Extracted data entries:

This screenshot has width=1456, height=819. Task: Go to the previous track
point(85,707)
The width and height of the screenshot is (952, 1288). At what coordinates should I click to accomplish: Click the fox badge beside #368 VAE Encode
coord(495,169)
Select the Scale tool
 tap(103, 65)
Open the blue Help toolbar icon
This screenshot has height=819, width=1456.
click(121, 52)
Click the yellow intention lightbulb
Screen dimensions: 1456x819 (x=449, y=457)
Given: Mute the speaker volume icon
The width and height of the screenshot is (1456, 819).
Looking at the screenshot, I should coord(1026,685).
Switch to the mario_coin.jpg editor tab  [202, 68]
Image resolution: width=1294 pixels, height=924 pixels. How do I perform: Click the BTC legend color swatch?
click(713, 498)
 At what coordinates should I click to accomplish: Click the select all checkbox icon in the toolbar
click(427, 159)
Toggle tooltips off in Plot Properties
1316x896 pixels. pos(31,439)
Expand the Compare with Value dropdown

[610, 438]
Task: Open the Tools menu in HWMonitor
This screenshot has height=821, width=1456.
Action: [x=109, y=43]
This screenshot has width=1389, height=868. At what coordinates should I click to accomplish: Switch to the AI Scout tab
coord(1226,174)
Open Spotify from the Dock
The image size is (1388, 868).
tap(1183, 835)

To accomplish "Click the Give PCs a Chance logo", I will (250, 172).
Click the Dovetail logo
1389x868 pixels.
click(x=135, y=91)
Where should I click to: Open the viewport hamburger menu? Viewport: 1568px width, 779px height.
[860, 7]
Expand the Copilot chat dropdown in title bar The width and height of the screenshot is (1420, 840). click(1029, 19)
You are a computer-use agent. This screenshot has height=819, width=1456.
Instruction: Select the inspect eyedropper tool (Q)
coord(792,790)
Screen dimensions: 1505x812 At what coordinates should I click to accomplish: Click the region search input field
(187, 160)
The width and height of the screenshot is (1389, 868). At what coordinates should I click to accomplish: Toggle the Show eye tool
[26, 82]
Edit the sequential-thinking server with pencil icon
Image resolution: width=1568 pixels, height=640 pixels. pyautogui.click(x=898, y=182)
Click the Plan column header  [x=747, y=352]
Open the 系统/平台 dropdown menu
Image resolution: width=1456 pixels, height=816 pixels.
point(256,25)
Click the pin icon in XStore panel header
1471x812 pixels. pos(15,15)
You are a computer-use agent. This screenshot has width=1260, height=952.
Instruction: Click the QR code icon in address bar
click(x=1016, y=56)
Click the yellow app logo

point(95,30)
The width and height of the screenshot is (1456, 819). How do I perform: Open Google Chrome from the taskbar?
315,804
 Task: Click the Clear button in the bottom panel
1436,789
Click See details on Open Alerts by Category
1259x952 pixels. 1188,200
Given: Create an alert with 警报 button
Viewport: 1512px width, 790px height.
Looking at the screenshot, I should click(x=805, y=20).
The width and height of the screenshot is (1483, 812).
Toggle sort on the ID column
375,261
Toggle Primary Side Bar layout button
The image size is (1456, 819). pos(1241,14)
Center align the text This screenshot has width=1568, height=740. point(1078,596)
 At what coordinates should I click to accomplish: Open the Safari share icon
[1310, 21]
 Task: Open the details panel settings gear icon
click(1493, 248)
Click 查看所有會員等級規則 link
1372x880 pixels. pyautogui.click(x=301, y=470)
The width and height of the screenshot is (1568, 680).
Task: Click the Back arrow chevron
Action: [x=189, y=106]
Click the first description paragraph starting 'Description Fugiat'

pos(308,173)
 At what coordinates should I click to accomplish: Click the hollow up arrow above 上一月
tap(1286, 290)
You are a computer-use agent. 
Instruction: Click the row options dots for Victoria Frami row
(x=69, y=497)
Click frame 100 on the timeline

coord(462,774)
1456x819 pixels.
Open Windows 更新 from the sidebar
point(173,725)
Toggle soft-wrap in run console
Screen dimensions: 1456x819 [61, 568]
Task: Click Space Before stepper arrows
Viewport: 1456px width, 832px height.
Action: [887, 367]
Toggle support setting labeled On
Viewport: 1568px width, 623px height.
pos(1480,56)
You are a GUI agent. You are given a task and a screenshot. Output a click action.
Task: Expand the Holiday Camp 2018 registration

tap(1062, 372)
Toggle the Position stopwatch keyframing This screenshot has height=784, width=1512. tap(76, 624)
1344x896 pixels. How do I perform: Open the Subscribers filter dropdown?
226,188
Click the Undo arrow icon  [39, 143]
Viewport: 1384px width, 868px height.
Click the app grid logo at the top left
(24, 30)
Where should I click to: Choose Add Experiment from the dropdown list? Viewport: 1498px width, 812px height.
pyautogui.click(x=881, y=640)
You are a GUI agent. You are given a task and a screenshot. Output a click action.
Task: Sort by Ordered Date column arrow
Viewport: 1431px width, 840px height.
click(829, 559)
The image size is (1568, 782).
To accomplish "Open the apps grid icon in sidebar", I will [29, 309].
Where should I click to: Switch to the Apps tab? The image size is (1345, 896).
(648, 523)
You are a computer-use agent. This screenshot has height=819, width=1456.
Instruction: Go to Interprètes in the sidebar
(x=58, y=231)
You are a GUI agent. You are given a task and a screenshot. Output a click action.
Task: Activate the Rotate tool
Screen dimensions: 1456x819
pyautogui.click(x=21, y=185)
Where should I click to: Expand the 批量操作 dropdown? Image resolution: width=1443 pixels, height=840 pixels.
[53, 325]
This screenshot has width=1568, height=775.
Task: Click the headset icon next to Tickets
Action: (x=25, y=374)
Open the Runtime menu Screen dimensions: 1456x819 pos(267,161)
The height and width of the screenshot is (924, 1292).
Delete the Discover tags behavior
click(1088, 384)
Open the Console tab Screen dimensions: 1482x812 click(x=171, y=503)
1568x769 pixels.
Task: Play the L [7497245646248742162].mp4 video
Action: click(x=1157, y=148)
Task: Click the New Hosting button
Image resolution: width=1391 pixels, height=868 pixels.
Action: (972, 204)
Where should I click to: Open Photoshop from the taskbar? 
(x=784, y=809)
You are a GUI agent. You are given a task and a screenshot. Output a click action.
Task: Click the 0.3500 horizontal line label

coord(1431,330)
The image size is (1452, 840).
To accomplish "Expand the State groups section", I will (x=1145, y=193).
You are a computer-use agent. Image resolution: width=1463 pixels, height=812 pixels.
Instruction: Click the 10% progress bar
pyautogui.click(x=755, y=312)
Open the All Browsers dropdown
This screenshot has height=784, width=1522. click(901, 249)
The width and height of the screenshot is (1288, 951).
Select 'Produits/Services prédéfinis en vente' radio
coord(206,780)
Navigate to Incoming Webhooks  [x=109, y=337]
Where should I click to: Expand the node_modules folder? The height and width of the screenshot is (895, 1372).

» WHAT THE TASK ASKS: What you write must be the entries restated word for word, from the opening line through the one holding "Expand the Copilot", with nothing else.

» YOUR SOLUTION:
This screenshot has width=1456, height=819. Task: Go to the previous track
point(85,707)
The width and height of the screenshot is (952, 1288). At what coordinates should I click to accomplish: Click the fox badge beside #368 VAE Encode
coord(495,169)
Select the Scale tool
 tap(103, 65)
Open the blue Help toolbar icon
This screenshot has height=819, width=1456.
click(121, 52)
Click the yellow intention lightbulb
Screen dimensions: 1456x819 (x=449, y=457)
Given: Mute the speaker volume icon
The width and height of the screenshot is (1456, 819).
Looking at the screenshot, I should coord(1026,685).
Switch to the mario_coin.jpg editor tab  [202, 68]
Image resolution: width=1294 pixels, height=924 pixels. How do I perform: Click the BTC legend color swatch?
click(713, 498)
 At what coordinates should I click to accomplish: Click the select all checkbox icon in the toolbar
click(427, 159)
Toggle tooltips off in Plot Properties
1316x896 pixels. pos(31,439)
Expand the Compare with Value dropdown

[610, 438]
Task: Open the Tools menu in HWMonitor
This screenshot has height=821, width=1456.
Action: [x=109, y=43]
This screenshot has width=1389, height=868. At what coordinates should I click to accomplish: Switch to the AI Scout tab
coord(1226,174)
Open Spotify from the Dock
The image size is (1388, 868).
tap(1183, 835)

To accomplish "Click the Give PCs a Chance logo", I will (250, 172).
Click the Dovetail logo
1389x868 pixels.
click(x=135, y=91)
Where should I click to: Open the viewport hamburger menu? Viewport: 1568px width, 779px height.
[860, 7]
Expand the Copilot chat dropdown in title bar The width and height of the screenshot is (1420, 840). click(1029, 19)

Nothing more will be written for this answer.